## WHAT TO WORK ON
The data below must be copied in full and without any change.
#### RECORDS TO USE
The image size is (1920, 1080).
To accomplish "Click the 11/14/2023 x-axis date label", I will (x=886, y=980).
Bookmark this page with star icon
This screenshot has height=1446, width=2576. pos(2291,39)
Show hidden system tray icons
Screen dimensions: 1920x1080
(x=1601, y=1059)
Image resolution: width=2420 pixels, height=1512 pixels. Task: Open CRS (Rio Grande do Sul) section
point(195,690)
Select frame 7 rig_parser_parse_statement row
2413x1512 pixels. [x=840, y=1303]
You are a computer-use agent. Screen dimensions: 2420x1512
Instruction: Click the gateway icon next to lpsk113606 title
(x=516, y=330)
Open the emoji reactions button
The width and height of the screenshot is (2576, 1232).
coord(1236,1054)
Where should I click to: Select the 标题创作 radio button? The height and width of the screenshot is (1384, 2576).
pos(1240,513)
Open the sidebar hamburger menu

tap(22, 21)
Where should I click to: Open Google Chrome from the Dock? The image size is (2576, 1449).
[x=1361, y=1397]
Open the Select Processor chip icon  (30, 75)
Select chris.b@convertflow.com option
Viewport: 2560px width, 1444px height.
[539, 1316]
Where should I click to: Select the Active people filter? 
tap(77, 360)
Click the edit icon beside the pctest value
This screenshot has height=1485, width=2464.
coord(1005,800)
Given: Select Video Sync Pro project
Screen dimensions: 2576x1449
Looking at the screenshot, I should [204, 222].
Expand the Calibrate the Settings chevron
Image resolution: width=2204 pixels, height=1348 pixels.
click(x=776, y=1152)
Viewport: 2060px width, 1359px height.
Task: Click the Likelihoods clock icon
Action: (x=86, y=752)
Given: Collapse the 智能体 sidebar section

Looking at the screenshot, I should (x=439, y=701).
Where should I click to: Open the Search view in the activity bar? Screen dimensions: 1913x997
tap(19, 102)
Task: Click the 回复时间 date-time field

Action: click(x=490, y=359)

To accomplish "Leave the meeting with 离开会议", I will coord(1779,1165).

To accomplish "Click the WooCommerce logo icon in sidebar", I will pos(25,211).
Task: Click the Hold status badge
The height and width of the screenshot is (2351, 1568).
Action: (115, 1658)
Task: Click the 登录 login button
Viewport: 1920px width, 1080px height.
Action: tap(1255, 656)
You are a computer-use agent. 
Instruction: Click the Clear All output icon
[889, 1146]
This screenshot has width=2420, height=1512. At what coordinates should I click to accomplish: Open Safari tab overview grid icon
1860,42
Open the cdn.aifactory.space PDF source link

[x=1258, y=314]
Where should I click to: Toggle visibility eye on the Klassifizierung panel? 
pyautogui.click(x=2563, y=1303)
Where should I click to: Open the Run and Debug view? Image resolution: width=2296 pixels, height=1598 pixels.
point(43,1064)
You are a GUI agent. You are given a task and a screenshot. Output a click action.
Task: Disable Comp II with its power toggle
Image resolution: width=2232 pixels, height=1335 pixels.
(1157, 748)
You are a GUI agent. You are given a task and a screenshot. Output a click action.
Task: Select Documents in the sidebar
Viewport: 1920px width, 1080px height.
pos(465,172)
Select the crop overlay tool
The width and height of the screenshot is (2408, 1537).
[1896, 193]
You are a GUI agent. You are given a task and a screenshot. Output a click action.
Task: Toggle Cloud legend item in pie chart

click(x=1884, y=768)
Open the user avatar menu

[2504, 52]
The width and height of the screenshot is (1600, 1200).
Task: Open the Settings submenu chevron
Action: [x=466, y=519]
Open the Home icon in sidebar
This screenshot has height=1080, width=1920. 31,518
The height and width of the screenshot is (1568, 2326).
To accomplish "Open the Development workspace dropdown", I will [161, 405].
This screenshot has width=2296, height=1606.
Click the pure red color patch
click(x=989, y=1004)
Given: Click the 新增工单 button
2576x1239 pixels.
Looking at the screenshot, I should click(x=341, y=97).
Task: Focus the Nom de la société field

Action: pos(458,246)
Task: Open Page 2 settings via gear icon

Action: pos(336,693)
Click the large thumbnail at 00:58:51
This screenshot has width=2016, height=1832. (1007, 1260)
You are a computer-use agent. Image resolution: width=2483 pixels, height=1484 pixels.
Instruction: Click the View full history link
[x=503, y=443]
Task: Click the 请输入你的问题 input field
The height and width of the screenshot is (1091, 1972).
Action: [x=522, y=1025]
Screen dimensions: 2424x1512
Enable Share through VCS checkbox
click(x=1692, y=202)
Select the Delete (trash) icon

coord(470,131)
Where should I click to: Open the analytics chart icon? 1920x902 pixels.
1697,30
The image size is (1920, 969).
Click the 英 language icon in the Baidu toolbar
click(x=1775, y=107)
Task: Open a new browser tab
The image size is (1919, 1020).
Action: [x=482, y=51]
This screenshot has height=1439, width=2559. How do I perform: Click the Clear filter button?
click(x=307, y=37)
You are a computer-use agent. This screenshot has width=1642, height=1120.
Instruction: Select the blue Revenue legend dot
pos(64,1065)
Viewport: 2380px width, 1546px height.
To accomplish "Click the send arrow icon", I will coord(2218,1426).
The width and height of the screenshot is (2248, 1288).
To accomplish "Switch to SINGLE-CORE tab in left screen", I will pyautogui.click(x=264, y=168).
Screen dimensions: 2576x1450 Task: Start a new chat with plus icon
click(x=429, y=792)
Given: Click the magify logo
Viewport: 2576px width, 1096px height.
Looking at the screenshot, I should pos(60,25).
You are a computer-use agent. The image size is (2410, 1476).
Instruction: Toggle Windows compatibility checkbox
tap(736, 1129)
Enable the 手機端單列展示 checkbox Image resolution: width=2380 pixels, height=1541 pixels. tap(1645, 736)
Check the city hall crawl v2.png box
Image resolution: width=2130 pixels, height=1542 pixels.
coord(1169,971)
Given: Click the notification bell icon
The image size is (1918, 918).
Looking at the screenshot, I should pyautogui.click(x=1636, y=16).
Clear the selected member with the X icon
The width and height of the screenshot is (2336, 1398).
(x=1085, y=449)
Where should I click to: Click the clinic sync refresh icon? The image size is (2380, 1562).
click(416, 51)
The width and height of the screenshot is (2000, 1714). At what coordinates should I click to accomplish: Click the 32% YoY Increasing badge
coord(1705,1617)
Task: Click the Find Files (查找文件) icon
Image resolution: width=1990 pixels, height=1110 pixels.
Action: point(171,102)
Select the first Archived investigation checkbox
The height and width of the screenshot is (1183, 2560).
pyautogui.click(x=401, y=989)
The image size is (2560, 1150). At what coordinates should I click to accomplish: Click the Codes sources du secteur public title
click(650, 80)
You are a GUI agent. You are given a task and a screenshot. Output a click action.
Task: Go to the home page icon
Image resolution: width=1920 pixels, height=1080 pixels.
########
## RESPONSE FOR THIS EXERCISE
The image size is (1920, 1080).
To accomplish "Click the 11/14/2023 x-axis date label", I will (x=886, y=980).
Bookmark this page with star icon
This screenshot has height=1446, width=2576. pos(2291,39)
Show hidden system tray icons
Screen dimensions: 1920x1080
(x=1601, y=1059)
Image resolution: width=2420 pixels, height=1512 pixels. Task: Open CRS (Rio Grande do Sul) section
point(195,690)
Select frame 7 rig_parser_parse_statement row
2413x1512 pixels. [x=840, y=1303]
You are a computer-use agent. Screen dimensions: 2420x1512
Instruction: Click the gateway icon next to lpsk113606 title
(x=516, y=330)
Open the emoji reactions button
The width and height of the screenshot is (2576, 1232).
coord(1236,1054)
Where should I click to: Select the 标题创作 radio button? The height and width of the screenshot is (1384, 2576).
pos(1240,513)
Open the sidebar hamburger menu

tap(22, 21)
Where should I click to: Open Google Chrome from the Dock? The image size is (2576, 1449).
[x=1361, y=1397]
Open the Select Processor chip icon  (30, 75)
Select chris.b@convertflow.com option
Viewport: 2560px width, 1444px height.
[539, 1316]
Where should I click to: Select the Active people filter? 
tap(77, 360)
Click the edit icon beside the pctest value
This screenshot has height=1485, width=2464.
coord(1005,800)
Given: Select Video Sync Pro project
Screen dimensions: 2576x1449
Looking at the screenshot, I should [204, 222].
Expand the Calibrate the Settings chevron
Image resolution: width=2204 pixels, height=1348 pixels.
click(x=776, y=1152)
Viewport: 2060px width, 1359px height.
Task: Click the Likelihoods clock icon
Action: (x=86, y=752)
Given: Collapse the 智能体 sidebar section

Looking at the screenshot, I should (x=439, y=701).
Where should I click to: Open the Search view in the activity bar? Screen dimensions: 1913x997
tap(19, 102)
Task: Click the 回复时间 date-time field

Action: click(x=490, y=359)

To accomplish "Leave the meeting with 离开会议", I will coord(1779,1165).

To accomplish "Click the WooCommerce logo icon in sidebar", I will pos(25,211).
Task: Click the Hold status badge
The height and width of the screenshot is (2351, 1568).
Action: (115, 1658)
Task: Click the 登录 login button
Viewport: 1920px width, 1080px height.
Action: tap(1255, 656)
You are a computer-use agent. 
Instruction: Click the Clear All output icon
[889, 1146]
This screenshot has width=2420, height=1512. At what coordinates should I click to accomplish: Open Safari tab overview grid icon
1860,42
Open the cdn.aifactory.space PDF source link

[x=1258, y=314]
Where should I click to: Toggle visibility eye on the Klassifizierung panel? 
pyautogui.click(x=2563, y=1303)
Where should I click to: Open the Run and Debug view? Image resolution: width=2296 pixels, height=1598 pixels.
point(43,1064)
You are a GUI agent. You are given a task and a screenshot. Output a click action.
Task: Disable Comp II with its power toggle
Image resolution: width=2232 pixels, height=1335 pixels.
(1157, 748)
You are a GUI agent. You are given a task and a screenshot. Output a click action.
Task: Select Documents in the sidebar
Viewport: 1920px width, 1080px height.
pos(465,172)
Select the crop overlay tool
The width and height of the screenshot is (2408, 1537).
[1896, 193]
You are a GUI agent. You are given a task and a screenshot. Output a click action.
Task: Toggle Cloud legend item in pie chart

click(x=1884, y=768)
Open the user avatar menu

[2504, 52]
The width and height of the screenshot is (1600, 1200).
Task: Open the Settings submenu chevron
Action: [x=466, y=519]
Open the Home icon in sidebar
This screenshot has height=1080, width=1920. 31,518
The height and width of the screenshot is (1568, 2326).
To accomplish "Open the Development workspace dropdown", I will [161, 405].
This screenshot has width=2296, height=1606.
Click the pure red color patch
click(x=989, y=1004)
Given: Click the 新增工单 button
2576x1239 pixels.
Looking at the screenshot, I should click(x=341, y=97).
Task: Focus the Nom de la société field

Action: pos(458,246)
Task: Open Page 2 settings via gear icon

Action: pos(336,693)
Click the large thumbnail at 00:58:51
This screenshot has width=2016, height=1832. (1007, 1260)
You are a computer-use agent. Image resolution: width=2483 pixels, height=1484 pixels.
Instruction: Click the View full history link
[x=503, y=443]
Task: Click the 请输入你的问题 input field
The height and width of the screenshot is (1091, 1972).
Action: [x=522, y=1025]
Screen dimensions: 2424x1512
Enable Share through VCS checkbox
click(x=1692, y=202)
Select the Delete (trash) icon

coord(470,131)
Where should I click to: Open the analytics chart icon? 1920x902 pixels.
1697,30
The image size is (1920, 969).
Click the 英 language icon in the Baidu toolbar
click(x=1775, y=107)
Task: Open a new browser tab
The image size is (1919, 1020).
Action: [x=482, y=51]
This screenshot has height=1439, width=2559. How do I perform: Click the Clear filter button?
click(x=307, y=37)
You are a computer-use agent. This screenshot has width=1642, height=1120.
Instruction: Select the blue Revenue legend dot
pos(64,1065)
Viewport: 2380px width, 1546px height.
To accomplish "Click the send arrow icon", I will coord(2218,1426).
The width and height of the screenshot is (2248, 1288).
To accomplish "Switch to SINGLE-CORE tab in left screen", I will pyautogui.click(x=264, y=168).
Screen dimensions: 2576x1450 Task: Start a new chat with plus icon
click(x=429, y=792)
Given: Click the magify logo
Viewport: 2576px width, 1096px height.
Looking at the screenshot, I should pos(60,25).
You are a computer-use agent. The image size is (2410, 1476).
Instruction: Toggle Windows compatibility checkbox
tap(736, 1129)
Enable the 手機端單列展示 checkbox Image resolution: width=2380 pixels, height=1541 pixels. tap(1645, 736)
Check the city hall crawl v2.png box
Image resolution: width=2130 pixels, height=1542 pixels.
coord(1169,971)
Given: Click the notification bell icon
The image size is (1918, 918).
Looking at the screenshot, I should pyautogui.click(x=1636, y=16).
Clear the selected member with the X icon
The width and height of the screenshot is (2336, 1398).
(x=1085, y=449)
Where should I click to: Click the clinic sync refresh icon? The image size is (2380, 1562).
click(416, 51)
The width and height of the screenshot is (2000, 1714). At what coordinates should I click to accomplish: Click the 32% YoY Increasing badge
coord(1705,1617)
Task: Click the Find Files (查找文件) icon
Image resolution: width=1990 pixels, height=1110 pixels.
Action: point(171,102)
Select the first Archived investigation checkbox
The height and width of the screenshot is (1183, 2560).
pyautogui.click(x=401, y=989)
The image size is (2560, 1150). At what coordinates should I click to accomplish: Click the Codes sources du secteur public title
click(650, 80)
You are a GUI agent. You are given a task and a screenshot. Output a click action.
Task: Go to the home page icon
Image resolution: width=1920 pixels, height=1080 pixels.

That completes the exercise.